Online Marketing Is for Everybody!

Budget Strategy and ROI (Part 5 of 6)

This series asks the tough questions about evolving marketing strategies and the benefits and returns you should expect and plan for.

Who’s in charge here?

When I speak to potential clients about how to craft a comprehensive online marketing strategy, I’m usually talking to a CMO, VP of Marketing, or someone else within the company’s marketing department.

The result is that their strategic vision for the company’s online spend is usually focused on selling the product or service. And while sales are indeed the goal of any business, this thinking misses the purpose and value of participation in the online world.

Invite everyone to the table

Marketing strategy can’t be the sole informer of online strategy. Remember, you should be building a reputation online, and a reputation includes an overall view of your business.

Online messaging should involve all aspects of your business: marketing, corporate communications, operations, sales, customer support (especially them), HR, and everyone else.

Companies that make an effort to share the many facets of their business within influential communities online succeed in building their brand and reputation.

All the things you never knew you wanted to know

Try to think of the multitude of discussions going on online not as a bazaar, but as one big networking event. People want to get to know you and your business if you speak openly to them.

Southwest Airlines has seen great success with a very comprehensive online strategy that includes a corporate blog, Twitter account, Facebook fan page, and several other channels. Their blog in particular, Nuts About Southwest, puts a very personal face on the company.

All areas of the enterprise are represented in blog posts from flight crews, to pilots, to desk workers. The blog allows the unique Southwest corporate culture to shine through, and they’ve grown a strong following through their comprehensive and very transparent online strategy.

Loyalty can only be earned and cultivated if all aspects of the subject in question are revealed and trusted.

The takeaway

A good corporate strategy online is more focused on relationship-building than selling stuff. Marketing is just one piece of an integrated online presence. Successful online strategies involve everyone.

My question to you

Who controls the online marketing strategy at your company? Is it inter-departmental?

About the author

Andrew Davis -

In 2002, Andrew founded Tippingpoint Labs with journalist James Cosco. Since then, he's spent countless hours exploring the online universe and building a methodological approach to developing digital strategies that drive revenue or reduce costs.

Andrew's always asking big questions and analyzing data to understand markets, online forces and even business models. Andrew's research has resulted in the creation of innovative online metrics including Online Brand Value and Category Brand Value, eye-opening graphical representations of website evolution through the New Media Life Cycle and even using online data to predict offline revenue.

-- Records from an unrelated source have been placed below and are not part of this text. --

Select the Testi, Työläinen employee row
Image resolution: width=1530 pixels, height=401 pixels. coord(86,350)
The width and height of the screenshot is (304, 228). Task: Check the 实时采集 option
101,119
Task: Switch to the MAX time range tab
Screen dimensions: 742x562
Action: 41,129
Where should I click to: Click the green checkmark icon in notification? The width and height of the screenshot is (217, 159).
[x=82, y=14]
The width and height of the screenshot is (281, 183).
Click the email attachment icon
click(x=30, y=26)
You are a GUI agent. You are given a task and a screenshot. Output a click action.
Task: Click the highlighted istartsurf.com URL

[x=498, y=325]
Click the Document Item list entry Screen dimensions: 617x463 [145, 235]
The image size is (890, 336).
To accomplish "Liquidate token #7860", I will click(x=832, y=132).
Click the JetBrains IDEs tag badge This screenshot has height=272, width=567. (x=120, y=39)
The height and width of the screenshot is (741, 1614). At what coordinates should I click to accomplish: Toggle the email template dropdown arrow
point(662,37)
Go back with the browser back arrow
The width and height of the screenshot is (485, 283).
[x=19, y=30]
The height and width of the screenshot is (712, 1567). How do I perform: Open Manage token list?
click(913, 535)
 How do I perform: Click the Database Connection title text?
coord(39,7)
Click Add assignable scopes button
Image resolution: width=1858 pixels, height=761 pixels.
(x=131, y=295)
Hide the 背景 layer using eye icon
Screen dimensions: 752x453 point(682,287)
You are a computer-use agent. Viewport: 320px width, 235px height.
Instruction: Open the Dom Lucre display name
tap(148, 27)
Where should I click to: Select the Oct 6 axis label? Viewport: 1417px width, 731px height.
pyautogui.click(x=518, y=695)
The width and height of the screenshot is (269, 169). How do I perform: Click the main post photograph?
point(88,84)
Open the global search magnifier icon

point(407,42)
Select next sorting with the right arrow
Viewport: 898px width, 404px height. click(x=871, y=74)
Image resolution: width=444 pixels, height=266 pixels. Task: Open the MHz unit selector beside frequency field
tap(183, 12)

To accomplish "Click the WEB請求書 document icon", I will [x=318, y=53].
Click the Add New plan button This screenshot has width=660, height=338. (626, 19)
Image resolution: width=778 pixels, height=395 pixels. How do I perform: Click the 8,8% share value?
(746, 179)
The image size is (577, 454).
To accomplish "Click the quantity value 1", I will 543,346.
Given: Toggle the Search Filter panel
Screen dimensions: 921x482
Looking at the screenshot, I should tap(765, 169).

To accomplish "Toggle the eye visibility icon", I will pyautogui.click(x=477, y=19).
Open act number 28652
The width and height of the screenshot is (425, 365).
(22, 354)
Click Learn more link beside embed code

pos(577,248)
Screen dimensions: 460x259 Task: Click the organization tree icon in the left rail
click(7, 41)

When he's not surfing the web, Andrew's traveling the globe speaking to a wide-variety of audiences about everything from social media to the future of print. Andrew is a frequent contributor to the Tippingpoint Labs website and has been creating valuable content since the early 1990s for The Jim Henson Company, CNN, The Today Show and MTV.

He's contributed to a book of short stories, called The Way Things Were and produced and co-wrote Roadside Ambition a documentary film about one small town with two huge balls.

"In a world where content is consumed as rapidly as it's created, companies need to develop a sound strategy to creating valuable online experiences that can, and should, be leveraged enterprise-wide. There is a content solution to every business challenge."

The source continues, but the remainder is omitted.